Here's something you want to consider if you work in idustry or around electrified sources.
Get at least a consumer grade EMF meter. Do NOT get theTriField meter as in testing, it's EMF rteadings were low by as much as 50%.

I bought the GQ EMF-390 as it measures electrical field across a large spectrum, magnetic fields across all spectrums on all 3 axis, and RF fields (including 5G). It has settable alarms, can be calibrated, can log data you can download to you computer and has multiple display modes.

It's not going to be as accurate as a $1000+ meter, but is great for letting you know if you are walking into an area you should avoid. The magnetic field only goes to 500 mG, but if you walk into an area and see the the indicator in one of the diplay modes max out, tell your employer you need a higher end meter they can purchase, or have them bring a company in to map out the field strength.
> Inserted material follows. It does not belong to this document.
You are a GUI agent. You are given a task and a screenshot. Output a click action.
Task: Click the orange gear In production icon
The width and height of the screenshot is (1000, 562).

The electrical field strength max is 1000 v/M and is frequncy independent
The EMF field range is 500 mG over 0.5 to 150kHZ, it will tell you whether the source is power, RF or mixed and you can switch it to spectrum analyzer mode and get even more info.
The RF max range is 9999 mW/m2 from 10MHz to 10 GHz and tells you the power in dBm

For EMF, the 3 axis sensors make it read correctly regardless of the positionsing. It only has a single axis electrical field and RF sensor so you have to vary the position to get the highest reading.

Currently I have mine set to alarm at lower settings so I know to slow down and check the fields while progressing further into an area.